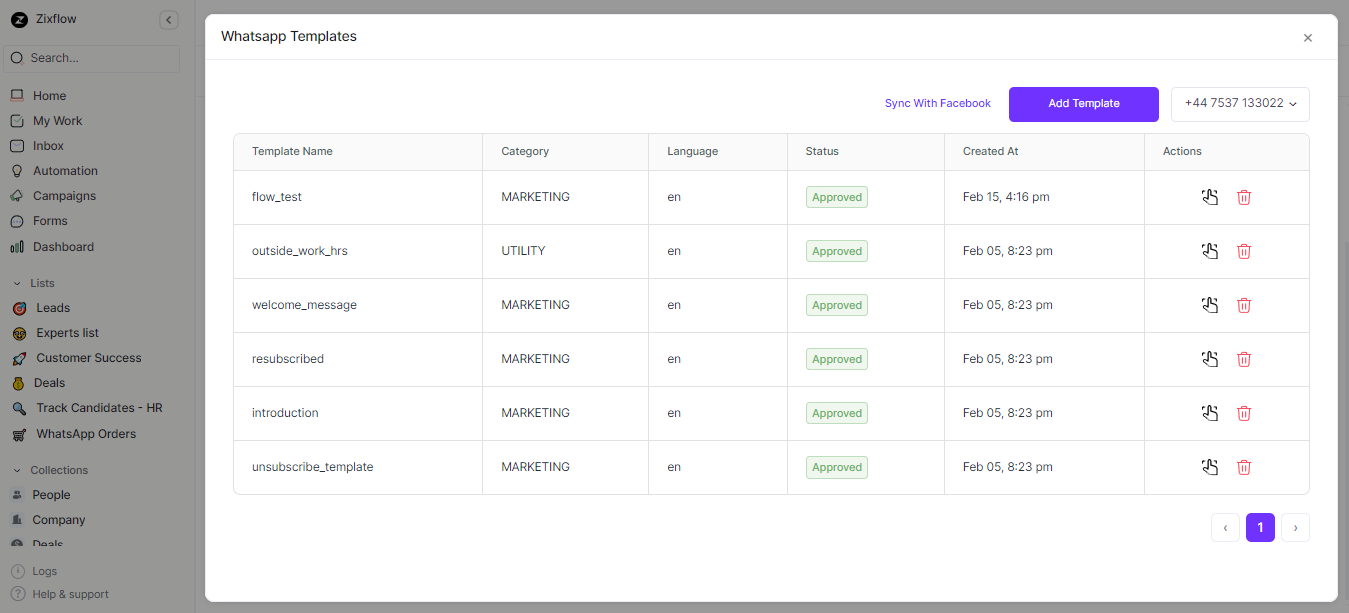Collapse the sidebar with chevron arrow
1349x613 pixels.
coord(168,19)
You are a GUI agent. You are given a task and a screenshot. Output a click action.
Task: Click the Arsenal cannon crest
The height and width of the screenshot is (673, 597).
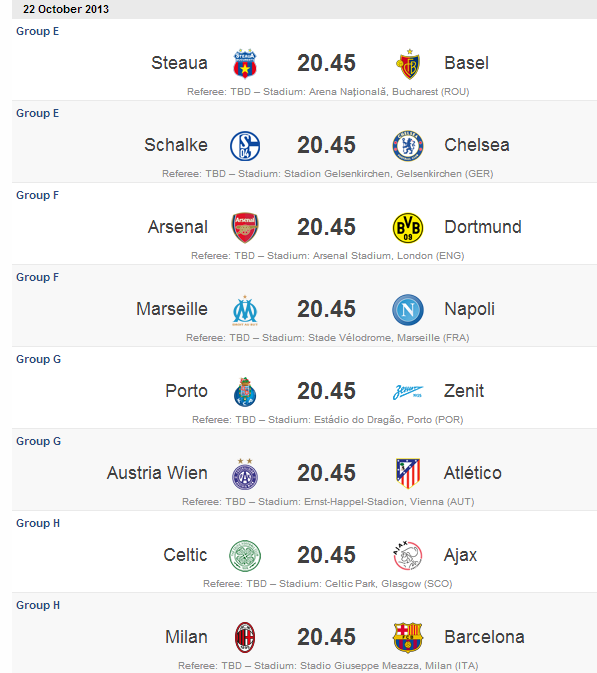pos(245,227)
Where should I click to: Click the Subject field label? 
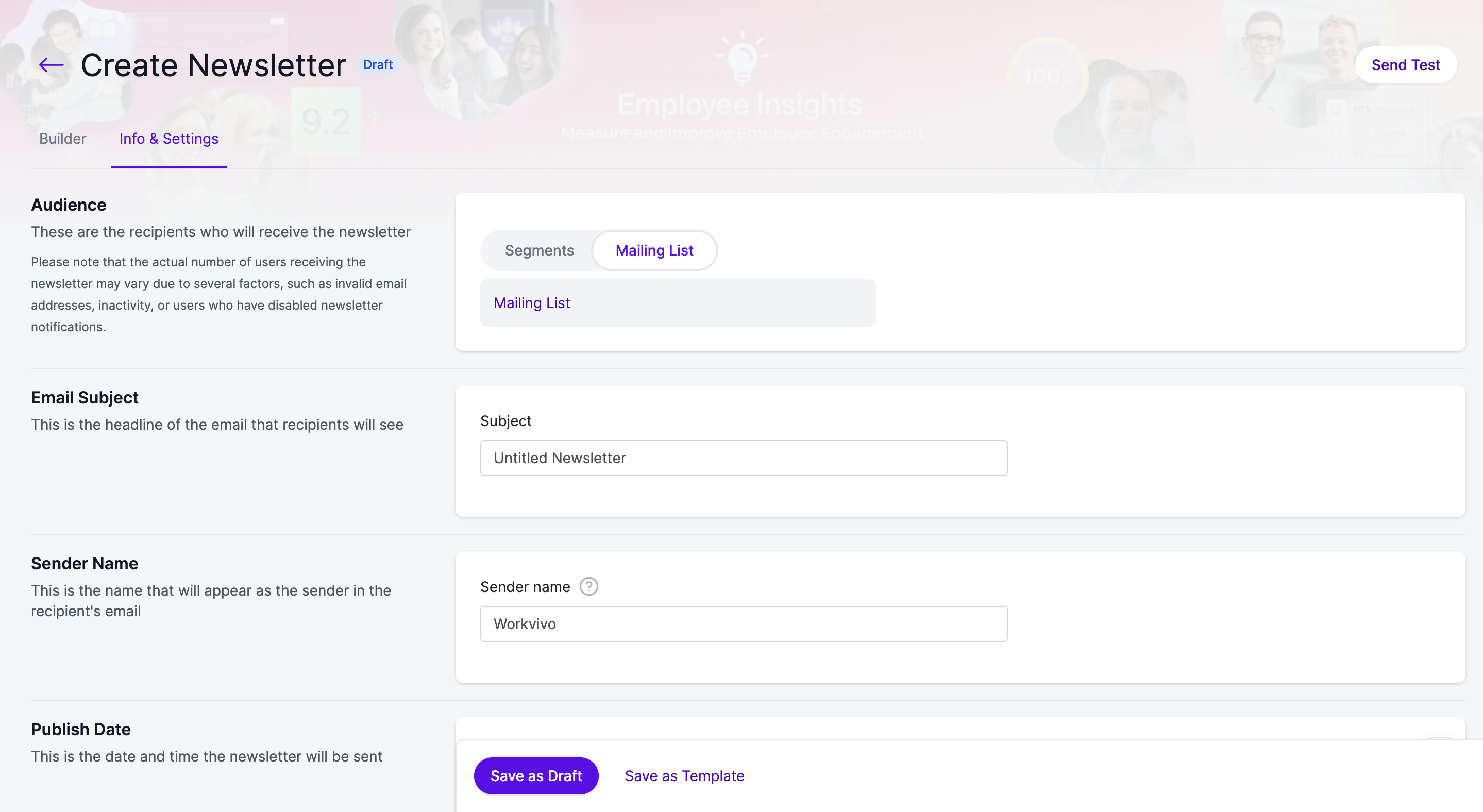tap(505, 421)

-*-*-

◆ REQUEST
Turn the items above into a numbered list with one line per entry, skipping any blank lines and leaving out the pictures.

◆ PROBLEM SOLUTION
1. Collapse the sidebar with chevron arrow
2. 1349x613 pixels.
3. coord(168,19)
4. You are a GUI agent. You are given a task and a screenshot. Output a click action.
5. Task: Click the Arsenal cannon crest
6. The height and width of the screenshot is (673, 597).
7. pos(245,227)
8. Where should I click to: Click the Subject field label? 
9. tap(505, 421)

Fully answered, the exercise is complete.